[Python-ideas] AST Hash

Thu Sep 12 07:12:23 CEST 2013

From: anatoly techtonik <techtonik at gmail.com>

Sent: Wednesday, September 11, 2013 9:05 AM

> We need a checksum for code pieces. The goal of the checksum is to
> reliably detect pieces of code with absolutely identical behaviour.
> Borders of such checksum can be functions, classes, modules,.

Cool idea.

But why not also fragments? A single expression, statement, or suite could be useful in many contexts without having to artificially wrap it in a function, couldn't it?

> Practical application for such checksums are:
> 
> - detecting usage of recipes and examples across PyPI packages
> - detecting usage of standard stdlib calls
> - creating execution safe serialization formats for data
>    - choosing class to deserialize data fields of the object based on its hash
> - enable consistent validation and testing of results across various AST tools
> 
> There can be two approaches to build such checksum:
> 1. Code Section Hash
> 2. AST Hash

I'm not sure either of these is right.

You want to treat two functions as equal if they have renamed locals:

    def f1():
        i = 0
        return i
    def f2():
        j = 0
        return j

But I'm guessing you _don't_ want to treat them as equal if they reference different globals:

    i, j = 0, 1
    def f1():
        return i
    def f2():
        return j

If it's not obvious why you want those two to be different, consider this identical case:

    def f1():
        return os.open('foo')
    def f2():
        return zipfile.open('foo')

But the difference in the ASTs in this case looks identical to the difference in the local-renaming case (every Name node with id i/os has it changed to j/zipfile). Unless you implement the exact same logic as the compiler to distinguish local and global names, there's no way to allow local renaming but not global renaming.

And it gets even worse if you consider closures; two functions could have identical ASTs but different meanings, and even applying the compiler's name-distinguishing logic doesn't help, unless you also look at the context around the definition.

But there's an obvious answer here that takes care of all of this: Just has the compiled code objects. I'm not sure _exactly_ which attributes you want, but something like co_code, co_flags, co_consts, co_names, co_freevars, and maybe the ones related to the parameters.
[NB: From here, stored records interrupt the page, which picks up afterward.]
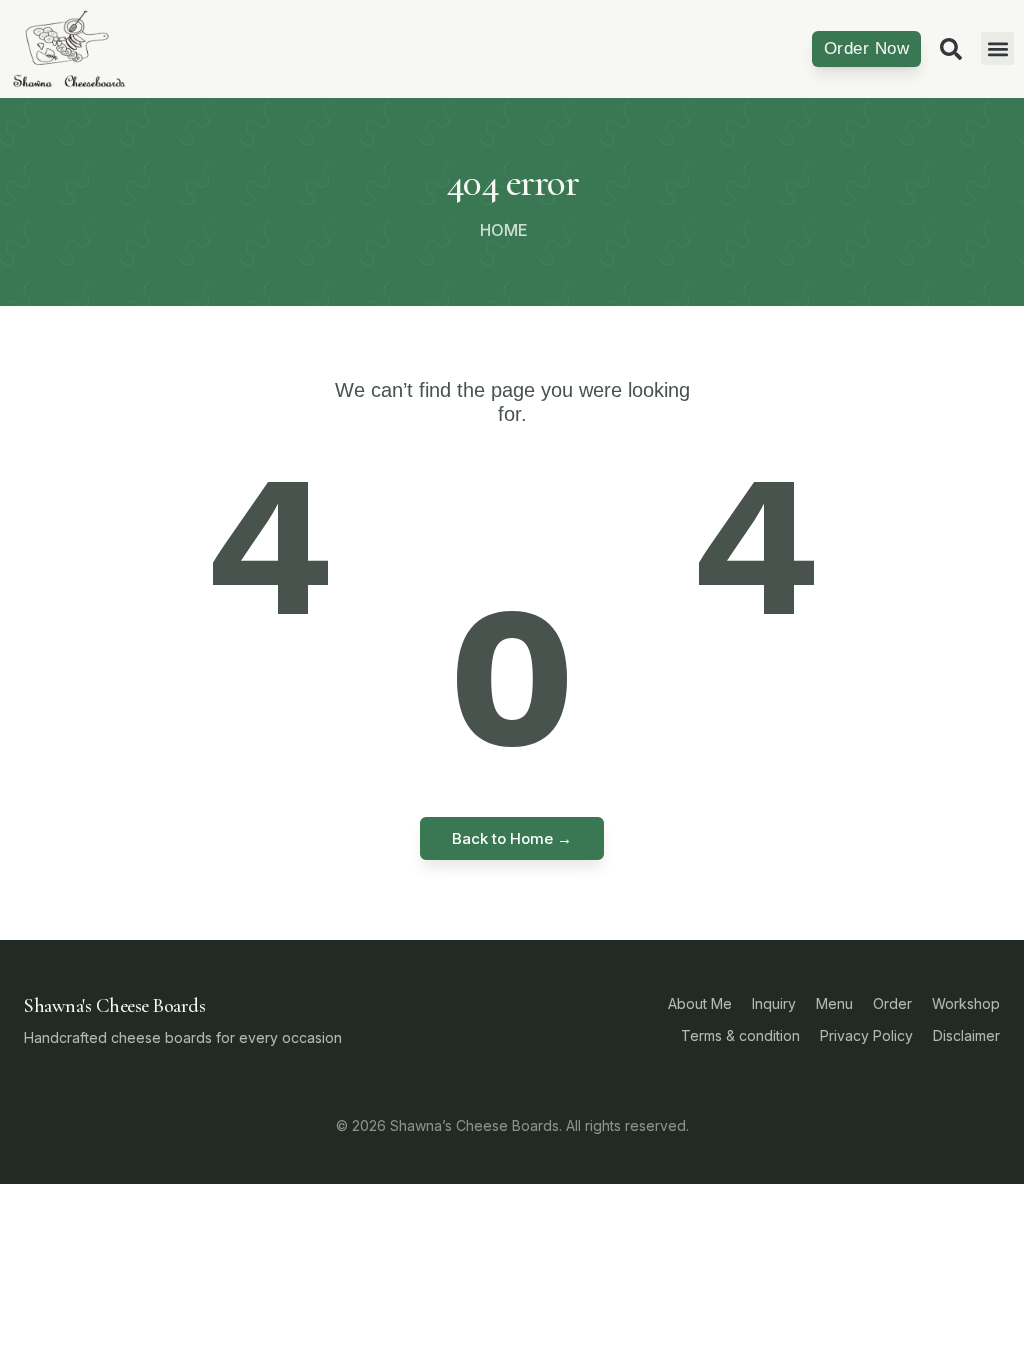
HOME (504, 230)
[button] (997, 48)
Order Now (866, 48)
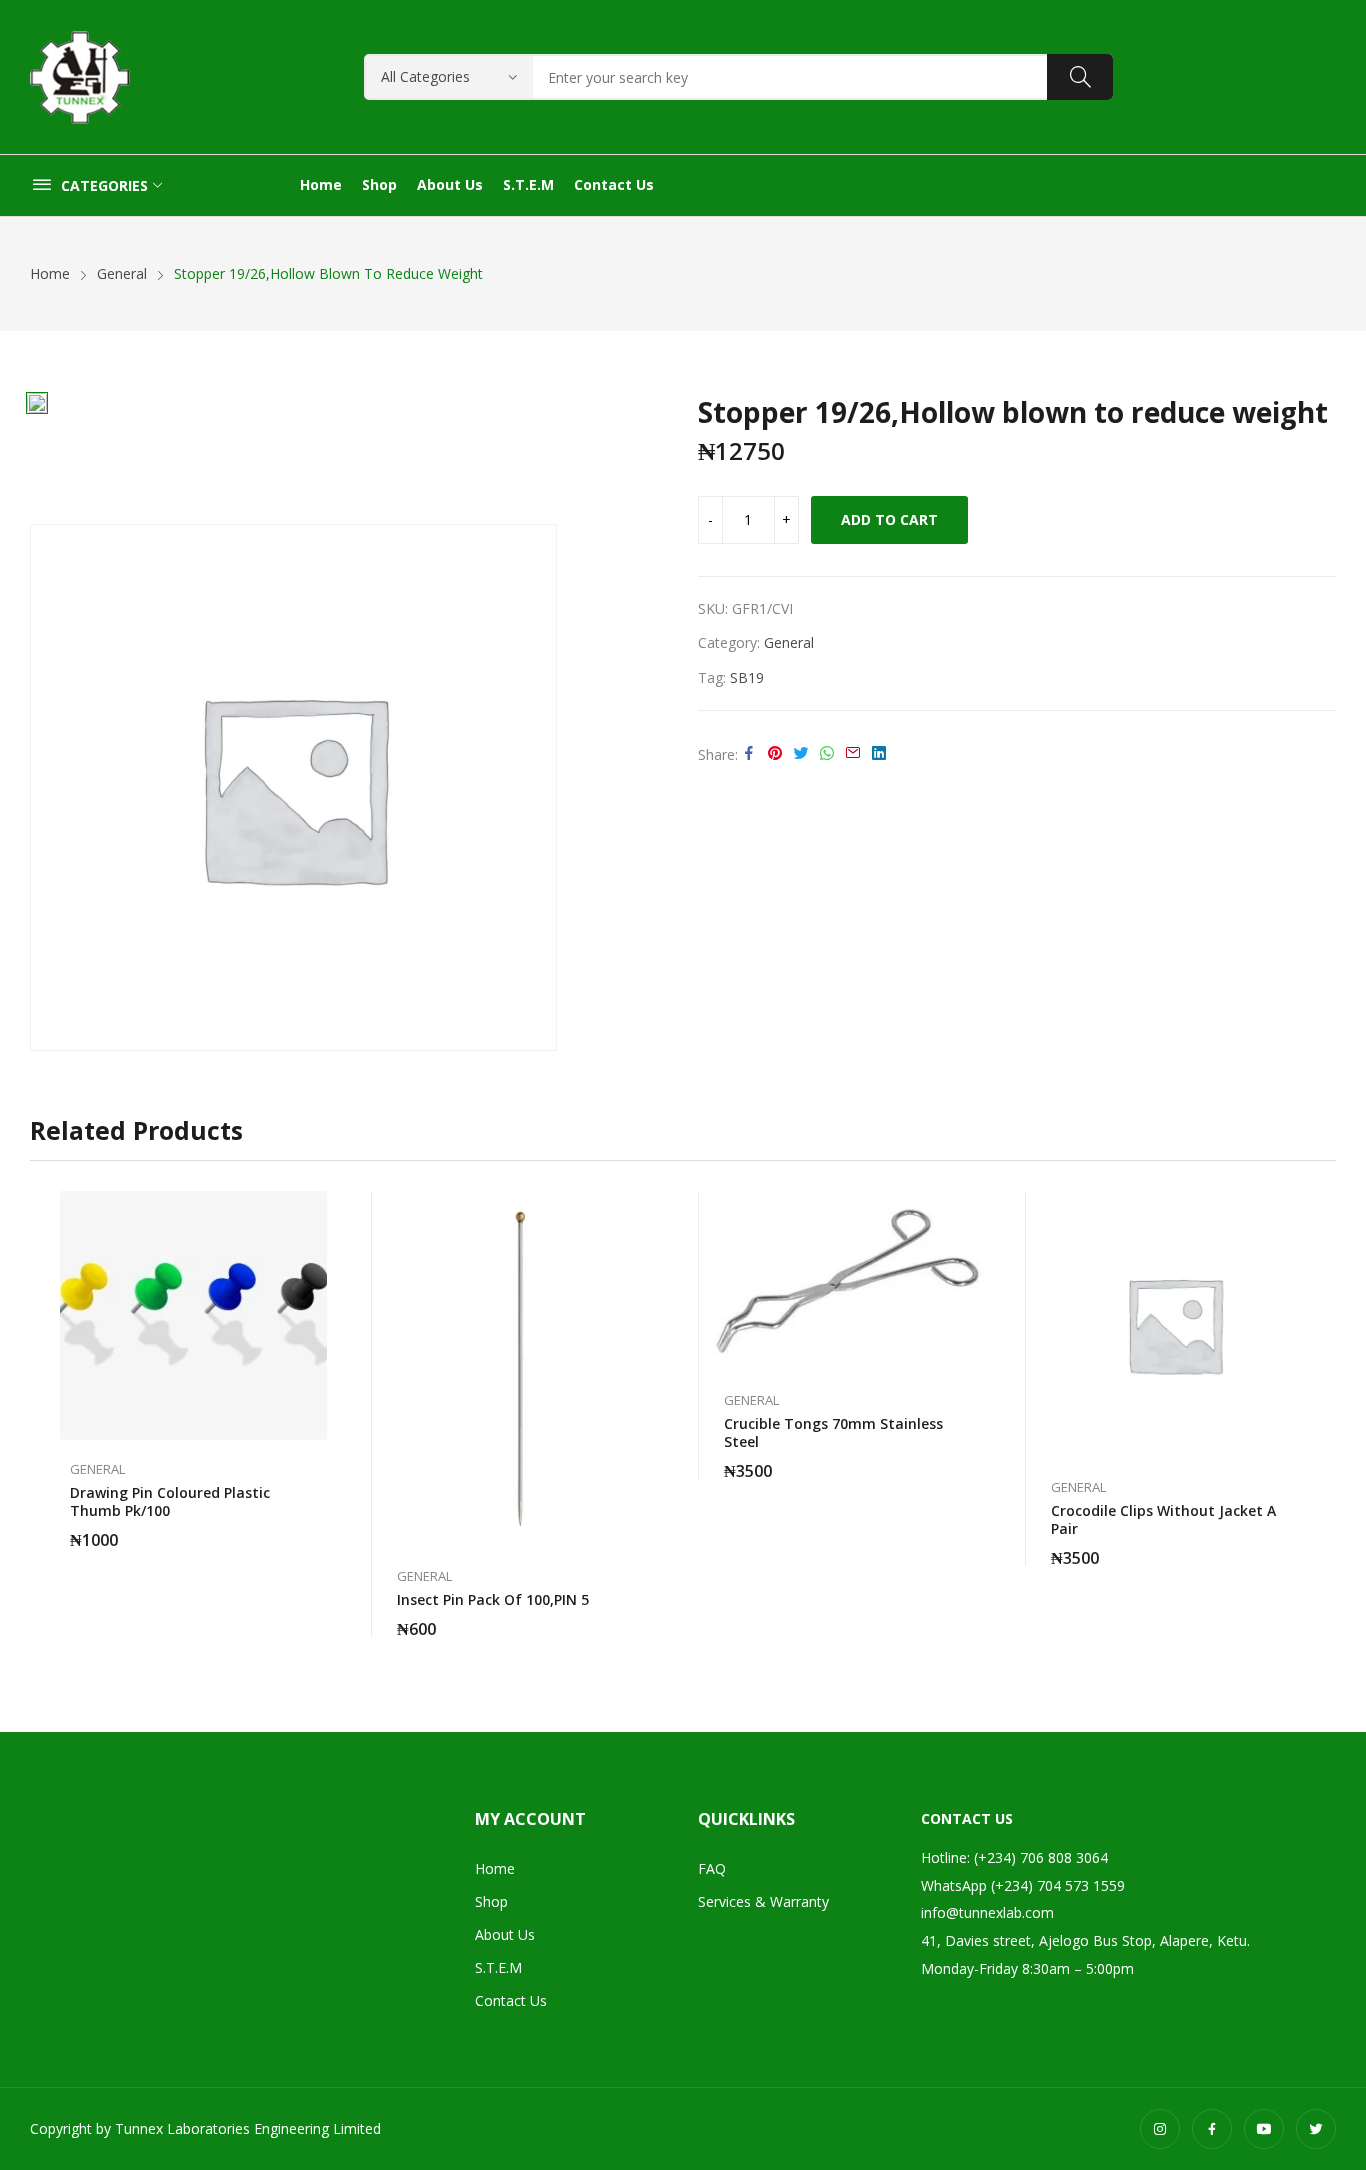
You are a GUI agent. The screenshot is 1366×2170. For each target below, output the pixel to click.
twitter (1316, 2129)
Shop (491, 1901)
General (789, 642)
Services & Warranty (763, 1901)
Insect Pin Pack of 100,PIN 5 (493, 1599)
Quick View (317, 1211)
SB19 (747, 677)
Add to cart (889, 519)
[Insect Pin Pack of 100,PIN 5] (520, 1369)
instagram (1160, 2129)
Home (495, 1868)
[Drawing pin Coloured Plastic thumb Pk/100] (193, 1315)
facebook (1212, 2129)
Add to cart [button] (317, 1528)
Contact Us (511, 2000)
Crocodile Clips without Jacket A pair (1163, 1519)
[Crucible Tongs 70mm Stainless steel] (847, 1281)
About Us (505, 1934)
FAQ (712, 1868)
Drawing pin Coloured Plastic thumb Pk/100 (170, 1501)
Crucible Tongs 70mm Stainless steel (833, 1432)
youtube (1264, 2129)
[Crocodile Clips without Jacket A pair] (1174, 1324)
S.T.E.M (498, 1967)
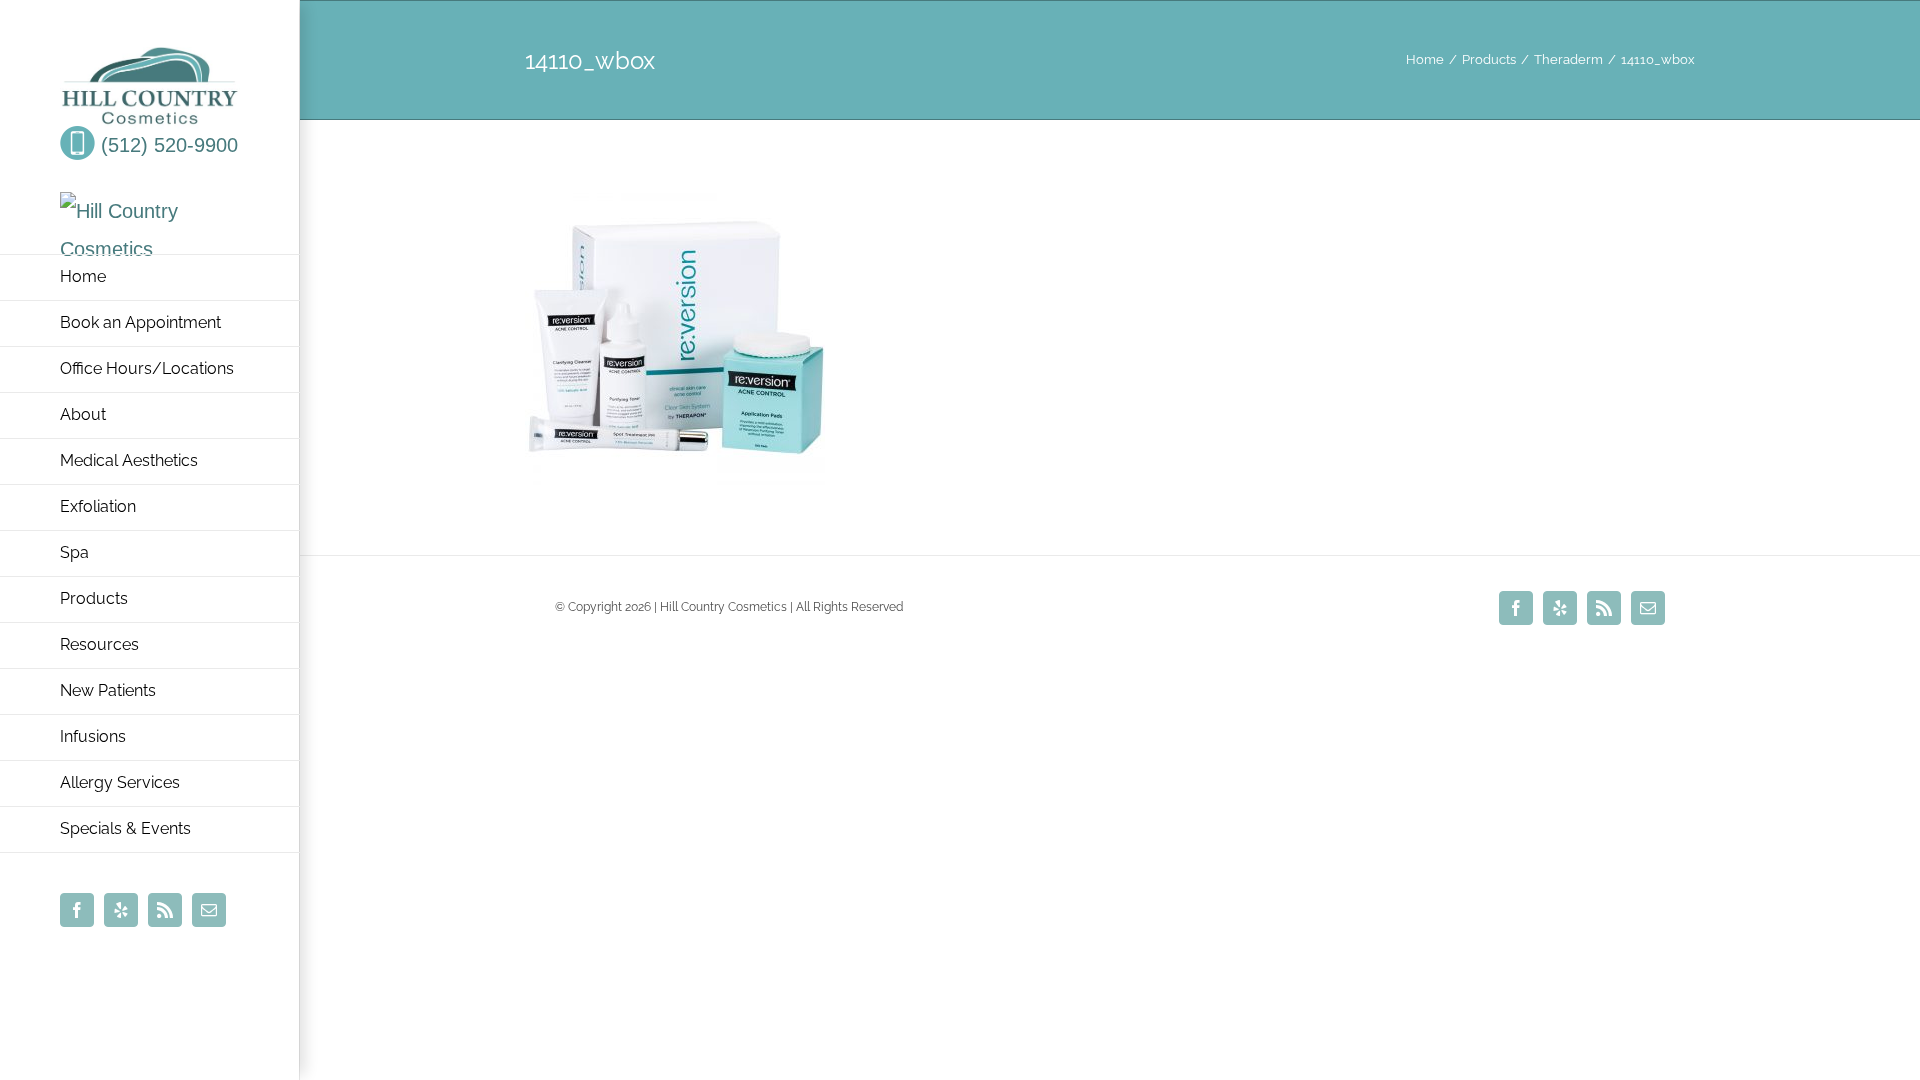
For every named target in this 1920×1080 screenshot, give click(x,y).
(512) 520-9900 (166, 145)
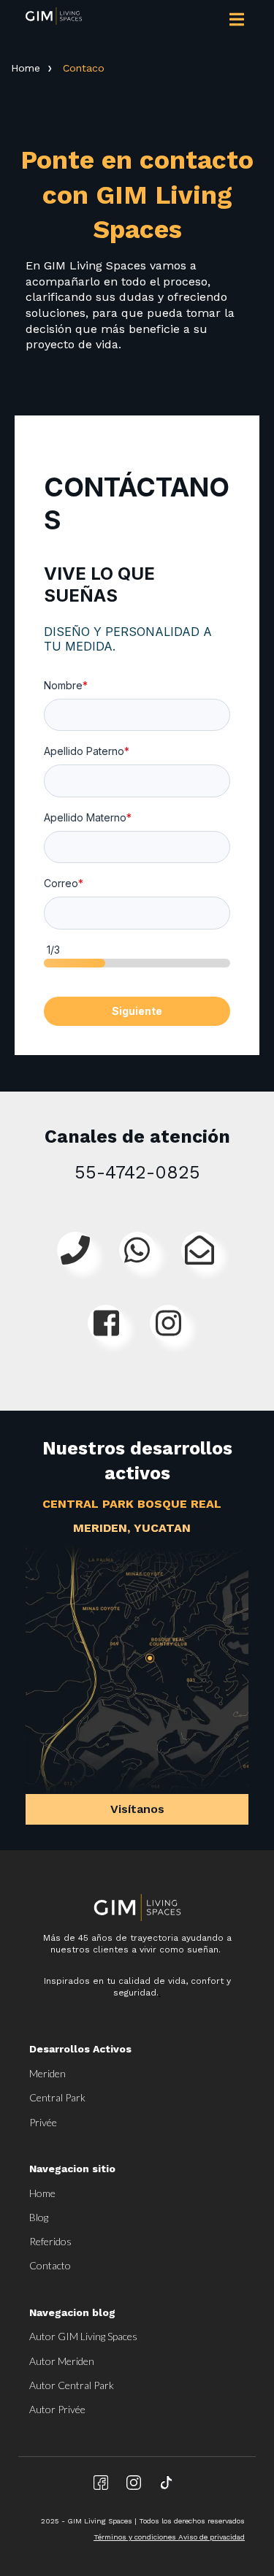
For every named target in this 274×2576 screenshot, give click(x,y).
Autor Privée (57, 2409)
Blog (38, 2217)
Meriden (47, 2073)
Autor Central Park (71, 2385)
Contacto (50, 2265)
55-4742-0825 (137, 1172)
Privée (43, 2122)
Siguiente (137, 1011)
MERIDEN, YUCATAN (132, 1528)
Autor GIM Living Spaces (83, 2336)
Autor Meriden (61, 2361)
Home (25, 68)
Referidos (50, 2241)
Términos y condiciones (136, 2537)
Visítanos (137, 1809)
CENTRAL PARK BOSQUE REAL (131, 1504)
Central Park (57, 2097)
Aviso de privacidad (211, 2537)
I don't think you need anything from the function, class, or module that owns the code. (Yes, two functions with identical __code__ (including co_names and co_freevars) but different __globals__ or __closure__ will act differently… but I don't think there's any reasonable rule you could apply except either (a) ignore them, or (b) raise an exception if f.__globals__ != globals() or f.__closure__. Besides, the functions will also act differently if you just change the values of global variables. So I think just ignore them.)

Anyway, all of these attributes are easy to hash: one's a bytes, one's a fixed-size int, and the rest are tuples of strings.

There are some obvious downsides to this, but I don't think any of them are too serious. For example, you can't hash anything that doesn't both parse and compile, while you can build an AST from code that just parses. But practically, there aren't too many good examples of things that parse but won't compile; if you really want to be able to hash invalid code, you really need to stick with source.

But I'm sure someone will come up with something big and obvious that I'm missing.